# ÜBUNGSAUFGABEN:
A - Weshalb wurden die Beschwerden, die bei der Organisation mit dem Stipendium eingingen, laut dem Textausschnitt nicht berücksichtigt?
B - Entnimm dem Textausschnitt wortgetreu die Passage, die mit „Ein besonders einschneidender“ beginnt und sich bis einschließlich „tugendhaften Zweck bezieht.“ erstreckt.

# TEXTAUSSCHNITT:
Die darauf folgenden Kommentarstränge waren langwierig und enthielten oft Antworten, in denen behauptet wurde, ich würde die „komplexen Zusammenhänge“ nicht verstehen und die Situation schwarz-weiß darstellen. Oft wurde ich direkt des Antisemitismus bezichtigt.

Ein besonders einschneidender Moment war, als ein populärer rechter Account auf Instagram, mit dem ich mich auseinandersetzte, einen Screenshot unserer Unterhaltung teilte, um gegen mich zu hetzen.

Die Folge davon war ein Anstieg der israelischen Follower und Direktnachrichten, von denen mich einige als „Momo“ bezeichneten – was offenbar ein abwertendes Wort für Muslime ist – und mich beschuldigten, „Taqiyya“ zu praktizieren – ein islamischer Begriff, der sich auf das Begehen einer sündigen Handlung (insbesondere Verstellung) zu einem tugendhaften Zweck bezieht.

Letzteres ist für viele islamfeindliche Accounts zu einer beliebten Referenz geworden, wenn sie behaupten wollen, dass jeder Muslim ein „schlechter Muslim“ ist, selbst wenn er die „richtigen Dinge“ sagt. Diese DMs stammten eindeutig von Konten, die darauf abzielten, mich zu beleidigen und einzuschüchtern und sich nicht in gutem Glauben mit meinen Argumenten oder Meinungen auseinanderzusetzen; sie waren wohl die wahren Trolle.

Ich erhielt auch eine E-Mail von einer Organisation, die mir ein Stipendium gewährt hatte, in der sie mich darüber informierte, dass sie mehrfach – in einer anscheinend koordinierten Kampagne – kontaktiert worden war, um mich wegen meines „antisemitischen Verhaltens“ als Stipendiat zu streichen. Die fadenscheinigen Beschwerden enthielten keinerlei Beweise für die Behauptung, so dass sie nicht berücksichtigt wurden.

Dieser Versuch, aus der Echokammer der sozialen Medien auszubrechen, hat mich mental sehr belastet. Aber es hat sich gelohnt. Viele bedeutungsvolle Begegnungen waren das Ergebnis.

Ich erhielt einige positive Nachrichten, in denen mein Versuch, mich zu engagieren, gewürdigt wurde oder in denen ich um mehr Informationen über die Geschichte und die aktuellen Probleme zwischen Israel und Palästina gebeten wurde. Einige meiner neuen Anhänger beteiligten sich an ernsthaften Gesprächen in den Kommentaren, andere verfolgten meine Geschichten schweigend. Ich erlebte ein kurzes Comeback der offenen Diskussion, die ich so sehr vermisst und herbeigesehnt hatte.

# AUFGELISTETE DATENSÄTZE:

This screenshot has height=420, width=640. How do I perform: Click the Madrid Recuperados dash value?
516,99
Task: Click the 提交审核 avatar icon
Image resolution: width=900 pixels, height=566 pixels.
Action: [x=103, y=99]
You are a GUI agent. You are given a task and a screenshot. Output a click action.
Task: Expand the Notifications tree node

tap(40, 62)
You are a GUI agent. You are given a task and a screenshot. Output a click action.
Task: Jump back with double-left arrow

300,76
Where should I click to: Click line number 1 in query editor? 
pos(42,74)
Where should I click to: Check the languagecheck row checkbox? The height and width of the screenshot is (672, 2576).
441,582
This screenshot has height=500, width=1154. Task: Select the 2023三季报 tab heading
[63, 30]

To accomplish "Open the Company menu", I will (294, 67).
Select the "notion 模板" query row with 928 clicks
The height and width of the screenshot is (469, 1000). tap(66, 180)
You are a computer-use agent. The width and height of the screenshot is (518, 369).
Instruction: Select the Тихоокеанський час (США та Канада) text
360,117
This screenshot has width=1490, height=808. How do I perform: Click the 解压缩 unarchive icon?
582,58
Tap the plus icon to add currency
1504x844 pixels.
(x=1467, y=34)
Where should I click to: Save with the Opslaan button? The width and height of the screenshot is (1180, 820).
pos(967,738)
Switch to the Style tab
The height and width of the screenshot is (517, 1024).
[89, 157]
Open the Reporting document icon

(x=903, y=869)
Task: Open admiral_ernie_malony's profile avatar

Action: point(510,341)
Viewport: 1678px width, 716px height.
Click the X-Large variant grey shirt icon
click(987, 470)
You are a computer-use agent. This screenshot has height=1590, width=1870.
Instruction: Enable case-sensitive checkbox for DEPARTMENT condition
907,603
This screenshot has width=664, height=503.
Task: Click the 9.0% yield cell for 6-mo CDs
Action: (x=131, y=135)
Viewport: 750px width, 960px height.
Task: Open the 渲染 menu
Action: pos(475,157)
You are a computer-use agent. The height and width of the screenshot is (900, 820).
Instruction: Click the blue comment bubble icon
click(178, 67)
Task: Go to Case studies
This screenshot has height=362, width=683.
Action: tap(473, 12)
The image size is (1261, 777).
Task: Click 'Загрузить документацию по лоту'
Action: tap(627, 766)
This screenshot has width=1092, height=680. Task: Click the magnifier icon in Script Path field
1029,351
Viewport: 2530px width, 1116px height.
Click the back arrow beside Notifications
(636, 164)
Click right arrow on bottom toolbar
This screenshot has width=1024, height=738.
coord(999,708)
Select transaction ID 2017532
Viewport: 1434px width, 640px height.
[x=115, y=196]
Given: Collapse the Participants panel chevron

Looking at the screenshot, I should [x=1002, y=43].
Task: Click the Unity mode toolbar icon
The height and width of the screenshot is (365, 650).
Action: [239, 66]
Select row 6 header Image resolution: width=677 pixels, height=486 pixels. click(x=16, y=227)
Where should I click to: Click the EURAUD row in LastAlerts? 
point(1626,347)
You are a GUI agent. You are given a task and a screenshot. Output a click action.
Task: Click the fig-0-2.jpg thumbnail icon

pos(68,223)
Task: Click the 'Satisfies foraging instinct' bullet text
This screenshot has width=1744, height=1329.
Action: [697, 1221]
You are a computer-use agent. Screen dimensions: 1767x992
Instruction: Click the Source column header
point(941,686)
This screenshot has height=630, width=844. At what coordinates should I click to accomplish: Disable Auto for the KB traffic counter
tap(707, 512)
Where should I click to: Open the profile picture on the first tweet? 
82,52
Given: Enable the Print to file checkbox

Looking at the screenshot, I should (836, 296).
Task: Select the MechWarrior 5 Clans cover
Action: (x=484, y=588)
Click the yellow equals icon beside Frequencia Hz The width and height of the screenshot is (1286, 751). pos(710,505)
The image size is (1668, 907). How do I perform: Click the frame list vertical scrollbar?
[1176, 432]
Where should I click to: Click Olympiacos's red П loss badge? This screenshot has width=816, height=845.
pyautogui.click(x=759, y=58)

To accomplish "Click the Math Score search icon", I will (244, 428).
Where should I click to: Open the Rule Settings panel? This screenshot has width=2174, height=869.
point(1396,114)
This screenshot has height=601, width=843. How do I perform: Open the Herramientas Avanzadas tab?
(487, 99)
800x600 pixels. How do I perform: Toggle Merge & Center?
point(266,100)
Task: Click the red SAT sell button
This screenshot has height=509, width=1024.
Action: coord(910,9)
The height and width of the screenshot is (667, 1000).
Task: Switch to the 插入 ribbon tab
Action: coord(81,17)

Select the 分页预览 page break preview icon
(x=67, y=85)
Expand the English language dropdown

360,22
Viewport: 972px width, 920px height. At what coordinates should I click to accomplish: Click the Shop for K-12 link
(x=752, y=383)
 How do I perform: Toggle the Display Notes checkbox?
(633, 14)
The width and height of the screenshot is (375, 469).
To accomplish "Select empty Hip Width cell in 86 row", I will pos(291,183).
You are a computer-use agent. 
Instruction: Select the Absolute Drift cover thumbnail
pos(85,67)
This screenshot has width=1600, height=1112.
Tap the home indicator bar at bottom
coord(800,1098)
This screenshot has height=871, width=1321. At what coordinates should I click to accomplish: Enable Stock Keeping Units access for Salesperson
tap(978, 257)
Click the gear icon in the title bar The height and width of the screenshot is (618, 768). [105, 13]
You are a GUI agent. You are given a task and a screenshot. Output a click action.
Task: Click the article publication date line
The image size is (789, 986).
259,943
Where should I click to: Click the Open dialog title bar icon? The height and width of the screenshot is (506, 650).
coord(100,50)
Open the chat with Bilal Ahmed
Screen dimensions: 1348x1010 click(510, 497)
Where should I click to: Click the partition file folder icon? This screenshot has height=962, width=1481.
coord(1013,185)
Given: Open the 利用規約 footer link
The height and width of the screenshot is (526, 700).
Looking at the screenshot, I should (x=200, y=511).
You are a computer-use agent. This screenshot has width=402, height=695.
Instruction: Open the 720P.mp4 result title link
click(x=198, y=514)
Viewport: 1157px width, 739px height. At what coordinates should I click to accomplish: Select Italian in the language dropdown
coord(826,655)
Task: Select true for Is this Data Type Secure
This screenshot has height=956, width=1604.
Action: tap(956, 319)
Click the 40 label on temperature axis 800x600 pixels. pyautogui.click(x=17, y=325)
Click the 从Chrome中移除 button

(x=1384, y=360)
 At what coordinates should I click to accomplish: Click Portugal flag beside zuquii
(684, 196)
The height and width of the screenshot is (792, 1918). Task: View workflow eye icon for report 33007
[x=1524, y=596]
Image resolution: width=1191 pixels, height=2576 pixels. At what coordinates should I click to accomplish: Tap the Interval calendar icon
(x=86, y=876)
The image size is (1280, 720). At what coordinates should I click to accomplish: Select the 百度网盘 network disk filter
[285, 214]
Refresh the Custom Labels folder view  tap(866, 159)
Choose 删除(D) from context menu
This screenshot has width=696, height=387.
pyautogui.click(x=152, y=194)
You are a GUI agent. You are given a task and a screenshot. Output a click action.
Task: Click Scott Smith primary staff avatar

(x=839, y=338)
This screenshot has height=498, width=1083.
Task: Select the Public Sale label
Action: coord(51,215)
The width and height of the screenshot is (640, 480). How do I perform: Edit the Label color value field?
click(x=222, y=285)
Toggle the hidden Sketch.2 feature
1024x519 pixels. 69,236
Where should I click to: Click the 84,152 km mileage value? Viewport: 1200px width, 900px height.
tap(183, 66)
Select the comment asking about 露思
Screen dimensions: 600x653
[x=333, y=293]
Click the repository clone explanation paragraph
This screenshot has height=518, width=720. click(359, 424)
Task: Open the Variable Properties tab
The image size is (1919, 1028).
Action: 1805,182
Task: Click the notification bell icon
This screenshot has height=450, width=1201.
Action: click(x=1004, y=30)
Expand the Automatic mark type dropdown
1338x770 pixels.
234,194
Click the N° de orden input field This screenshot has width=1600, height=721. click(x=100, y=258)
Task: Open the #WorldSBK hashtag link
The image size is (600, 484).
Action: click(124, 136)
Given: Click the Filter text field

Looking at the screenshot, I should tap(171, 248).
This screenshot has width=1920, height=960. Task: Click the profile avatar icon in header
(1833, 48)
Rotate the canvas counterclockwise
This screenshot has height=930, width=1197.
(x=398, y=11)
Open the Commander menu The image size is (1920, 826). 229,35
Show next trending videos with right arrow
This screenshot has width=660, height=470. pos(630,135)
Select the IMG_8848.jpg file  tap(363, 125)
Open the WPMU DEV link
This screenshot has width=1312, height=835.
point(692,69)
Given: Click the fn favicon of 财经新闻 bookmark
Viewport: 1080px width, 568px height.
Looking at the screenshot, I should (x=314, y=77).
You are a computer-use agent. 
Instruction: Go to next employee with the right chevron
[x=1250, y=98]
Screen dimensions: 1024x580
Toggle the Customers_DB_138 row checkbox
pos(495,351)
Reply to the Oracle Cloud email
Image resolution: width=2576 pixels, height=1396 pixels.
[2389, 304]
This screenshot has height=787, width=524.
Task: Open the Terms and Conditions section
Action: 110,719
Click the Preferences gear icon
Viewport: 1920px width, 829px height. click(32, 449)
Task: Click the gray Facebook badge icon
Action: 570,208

# LÖSUNGEN:
A - Sie enthielten keinerlei Beweise für die Behauptung.

B -
Ein besonders einschneidender Moment war, als ein populärer rechter Account auf Instagram, mit dem ich mich auseinandersetzte, einen Screenshot unserer Unterhaltung teilte, um gegen mich zu hetzen.

Die Folge davon war ein Anstieg der israelischen Follower und Direktnachrichten, von denen mich einige als „Momo“ bezeichneten – was offenbar ein abwertendes Wort für Muslime ist – und mich beschuldigten, „Taqiyya“ zu praktizieren – ein islamischer Begriff, der sich auf das Begehen einer sündigen Handlung (insbesondere Verstellung) zu einem tugendhaften Zweck bezieht.